Recorded data:
▼▼▼
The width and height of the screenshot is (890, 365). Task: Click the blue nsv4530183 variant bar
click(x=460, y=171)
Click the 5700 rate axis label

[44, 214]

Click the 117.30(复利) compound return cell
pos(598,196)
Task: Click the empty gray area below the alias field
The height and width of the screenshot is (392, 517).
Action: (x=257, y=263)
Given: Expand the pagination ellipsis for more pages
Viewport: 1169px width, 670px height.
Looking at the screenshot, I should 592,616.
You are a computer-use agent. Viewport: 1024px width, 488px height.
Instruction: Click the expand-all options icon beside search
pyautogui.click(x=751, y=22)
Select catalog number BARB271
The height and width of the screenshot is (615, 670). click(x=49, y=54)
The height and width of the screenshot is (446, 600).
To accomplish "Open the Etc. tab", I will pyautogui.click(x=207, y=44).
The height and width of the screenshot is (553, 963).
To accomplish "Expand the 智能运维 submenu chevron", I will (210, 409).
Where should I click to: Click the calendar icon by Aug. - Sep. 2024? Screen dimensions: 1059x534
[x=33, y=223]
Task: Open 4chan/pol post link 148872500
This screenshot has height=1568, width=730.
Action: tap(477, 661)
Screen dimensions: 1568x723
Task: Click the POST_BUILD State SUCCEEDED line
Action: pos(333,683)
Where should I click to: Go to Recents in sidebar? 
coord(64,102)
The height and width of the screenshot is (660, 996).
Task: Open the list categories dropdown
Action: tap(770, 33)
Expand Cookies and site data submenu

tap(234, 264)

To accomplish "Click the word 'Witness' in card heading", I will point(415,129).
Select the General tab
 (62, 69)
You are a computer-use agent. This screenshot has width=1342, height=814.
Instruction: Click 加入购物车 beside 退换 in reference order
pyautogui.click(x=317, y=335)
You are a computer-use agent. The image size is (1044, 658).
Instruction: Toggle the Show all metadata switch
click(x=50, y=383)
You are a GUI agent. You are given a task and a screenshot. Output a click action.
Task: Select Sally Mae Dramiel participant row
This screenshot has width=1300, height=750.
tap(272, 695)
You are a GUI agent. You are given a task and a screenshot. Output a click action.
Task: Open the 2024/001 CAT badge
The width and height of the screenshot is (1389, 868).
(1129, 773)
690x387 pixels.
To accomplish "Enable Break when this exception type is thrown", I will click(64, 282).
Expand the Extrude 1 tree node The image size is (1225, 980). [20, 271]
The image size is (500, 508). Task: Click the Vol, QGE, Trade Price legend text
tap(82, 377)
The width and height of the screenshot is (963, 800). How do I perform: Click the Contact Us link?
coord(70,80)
▲▲▲
• **Work request**: The line containing "Instruction: Toggle the" and all lines after it, through the last line of the data, should be retyped exactly.

• **Response box**:
Instruction: Toggle the Show all metadata switch
click(x=50, y=383)
You are a GUI agent. You are given a task and a screenshot. Output a click action.
Task: Select Sally Mae Dramiel participant row
This screenshot has width=1300, height=750.
tap(272, 695)
You are a GUI agent. You are given a task and a screenshot. Output a click action.
Task: Open the 2024/001 CAT badge
The width and height of the screenshot is (1389, 868).
(1129, 773)
690x387 pixels.
To accomplish "Enable Break when this exception type is thrown", I will click(64, 282).
Expand the Extrude 1 tree node The image size is (1225, 980). [20, 271]
The image size is (500, 508). Task: Click the Vol, QGE, Trade Price legend text
tap(82, 377)
The width and height of the screenshot is (963, 800). How do I perform: Click the Contact Us link?
coord(70,80)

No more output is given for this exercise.